Below are some records. Say how many of their lines contain the string "computer", and give nothing but the number.

───── Records to process ─────

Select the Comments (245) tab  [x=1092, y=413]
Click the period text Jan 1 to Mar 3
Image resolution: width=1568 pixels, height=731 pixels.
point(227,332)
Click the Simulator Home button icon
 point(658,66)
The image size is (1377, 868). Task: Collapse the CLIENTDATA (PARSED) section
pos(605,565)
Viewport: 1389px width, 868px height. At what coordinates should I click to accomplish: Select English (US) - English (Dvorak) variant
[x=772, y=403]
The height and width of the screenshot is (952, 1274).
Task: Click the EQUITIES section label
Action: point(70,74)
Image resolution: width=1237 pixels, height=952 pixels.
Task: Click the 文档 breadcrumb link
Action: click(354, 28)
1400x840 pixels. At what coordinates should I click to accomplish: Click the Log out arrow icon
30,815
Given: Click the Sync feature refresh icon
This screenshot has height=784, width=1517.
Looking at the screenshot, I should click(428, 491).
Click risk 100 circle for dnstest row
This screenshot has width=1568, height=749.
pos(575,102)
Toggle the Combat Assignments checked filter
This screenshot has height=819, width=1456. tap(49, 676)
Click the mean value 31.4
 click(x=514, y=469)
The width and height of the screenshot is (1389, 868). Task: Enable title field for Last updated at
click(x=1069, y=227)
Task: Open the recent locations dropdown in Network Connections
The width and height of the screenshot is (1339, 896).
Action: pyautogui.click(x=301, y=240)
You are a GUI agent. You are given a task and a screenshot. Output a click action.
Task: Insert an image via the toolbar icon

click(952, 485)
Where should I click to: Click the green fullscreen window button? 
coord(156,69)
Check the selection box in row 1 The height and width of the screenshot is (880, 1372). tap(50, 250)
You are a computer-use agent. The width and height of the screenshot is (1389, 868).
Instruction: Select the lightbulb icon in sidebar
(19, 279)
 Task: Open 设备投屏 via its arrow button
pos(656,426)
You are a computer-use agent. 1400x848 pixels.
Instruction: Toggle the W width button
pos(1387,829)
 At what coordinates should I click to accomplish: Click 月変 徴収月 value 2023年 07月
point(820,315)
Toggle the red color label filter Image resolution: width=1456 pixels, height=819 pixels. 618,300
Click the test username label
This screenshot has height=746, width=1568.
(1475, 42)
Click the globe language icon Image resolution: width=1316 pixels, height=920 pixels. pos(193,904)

─────

# Finished task:
2